LONDON, June 11, (AP): Rishi Sunak doesn’t know whether he’ll still be Britain’s prime minister the day after next month’s election. There’s nothing unusual about that.
What is unusual is that he’s been forced to deny rumors he could quit even before polling day, amid alarm inside the governing Conservative Party over Sunak’s lackluster campaign.
Sunak gets a chance – maybe one of his last – to change the narrative on Tuesday when he releases the Conservatives’ manifesto, a handbook of policies that forms each UK party’s blueprint for power.
Despite gloomy polls and bruising headlines, Sunak insists the election is not a “foregone conclusion” and says resigning has not crossed his mind.
“People are going to say what they’re going to say,” he told reporters on Monday. “The reality is I’m not going to stop going, I’m not going to stop fighting for people’s votes, I’m not going to stop fighting for the future of our country.”

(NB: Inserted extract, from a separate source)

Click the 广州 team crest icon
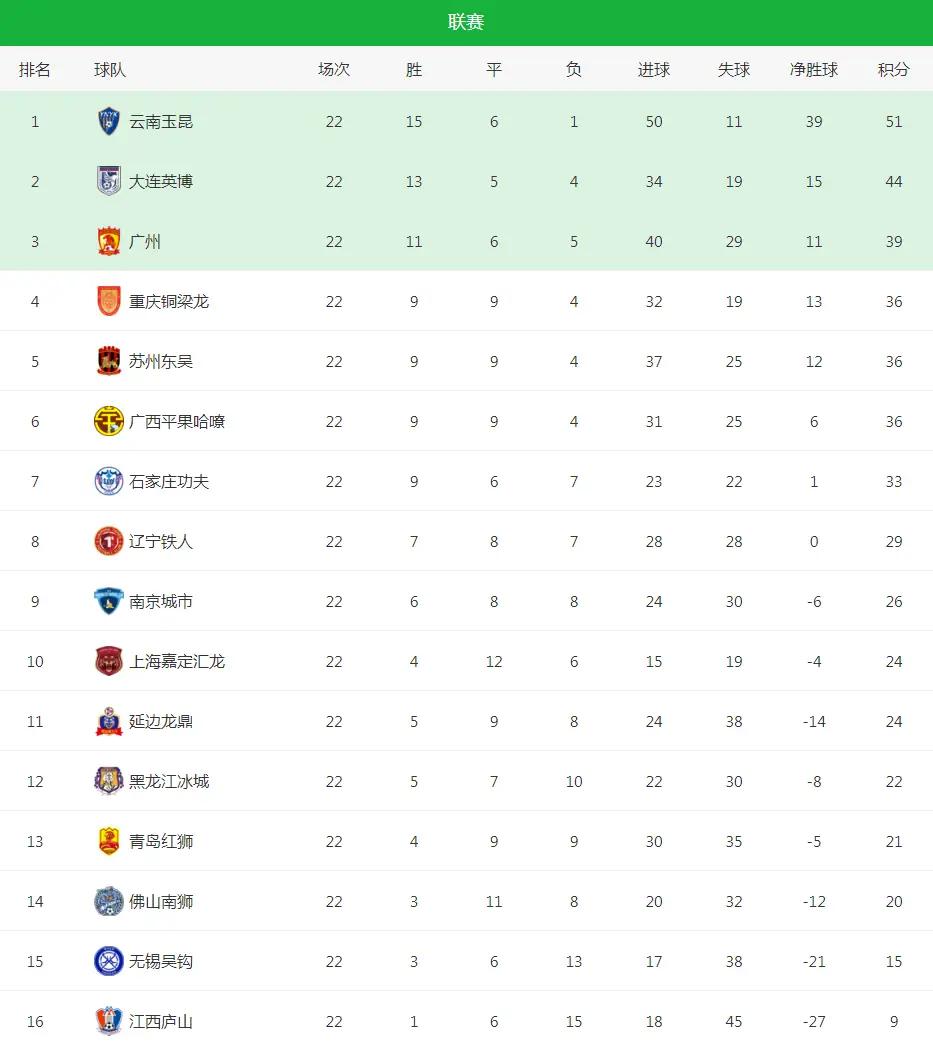This screenshot has height=1048, width=933. (109, 241)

The Conservative manifesto is a chance for Sunak to repeat his claim that a government led by Labour’s Keir Starmer would raise taxes, while a Conservative one would lower them.

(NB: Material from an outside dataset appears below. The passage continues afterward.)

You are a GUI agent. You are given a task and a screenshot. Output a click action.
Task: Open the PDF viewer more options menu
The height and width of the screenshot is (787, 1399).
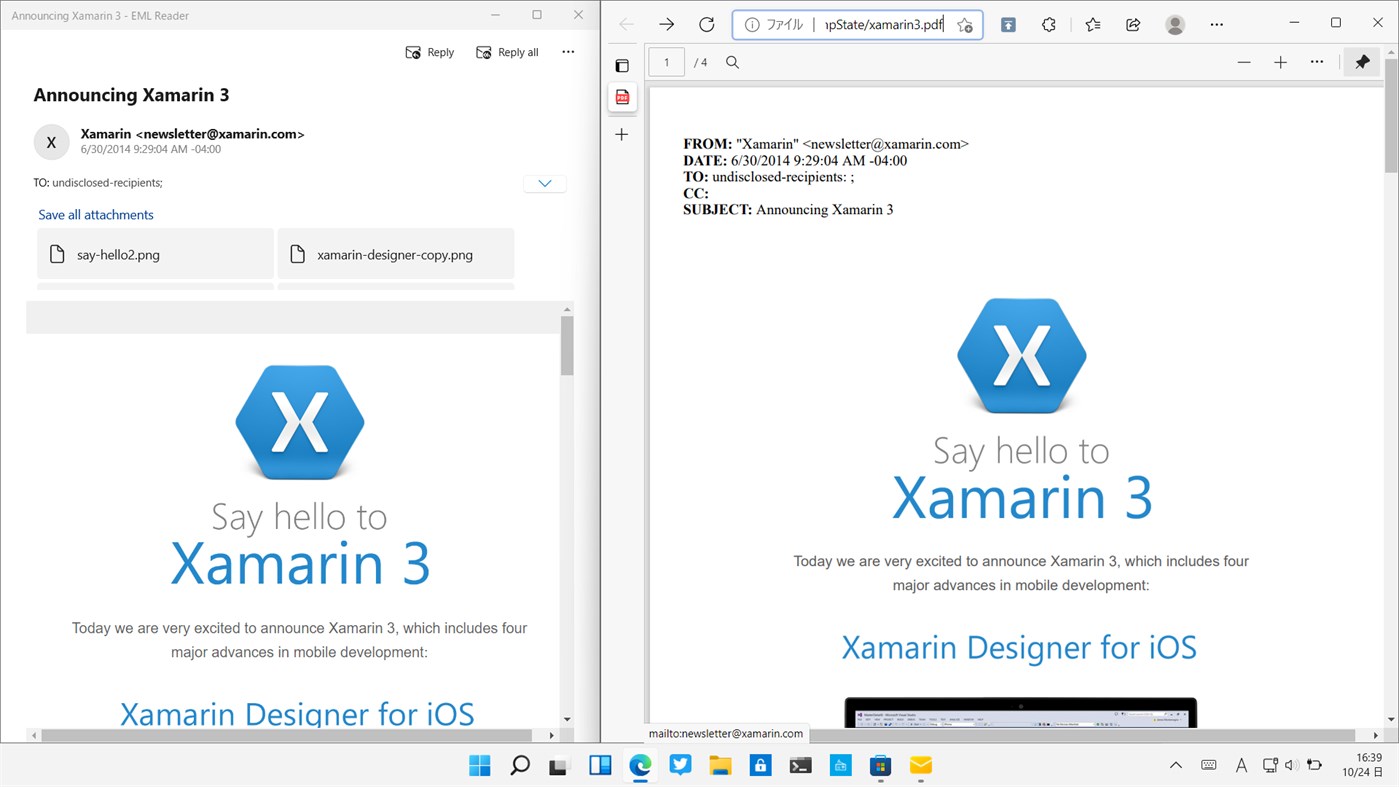[x=1316, y=61]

Sunak said before the official launch that the manifesto would include financial help for first-time homebuyers and a cut to employees’ income tax. Evoking the party’s most iconic leader, Sunak said the Tories were “the party of Margaret Thatcher … a party, unlike Labour, that believes in sound money.”
The Labour Party points out that the tax burden has risen to its highest level in decades during 14 years of Tory rule. Labour campaign chairman Pat McFadden called the Conservative manifesto a “desperate series of unfunded commitments” and “the most expensive panic attack in history.”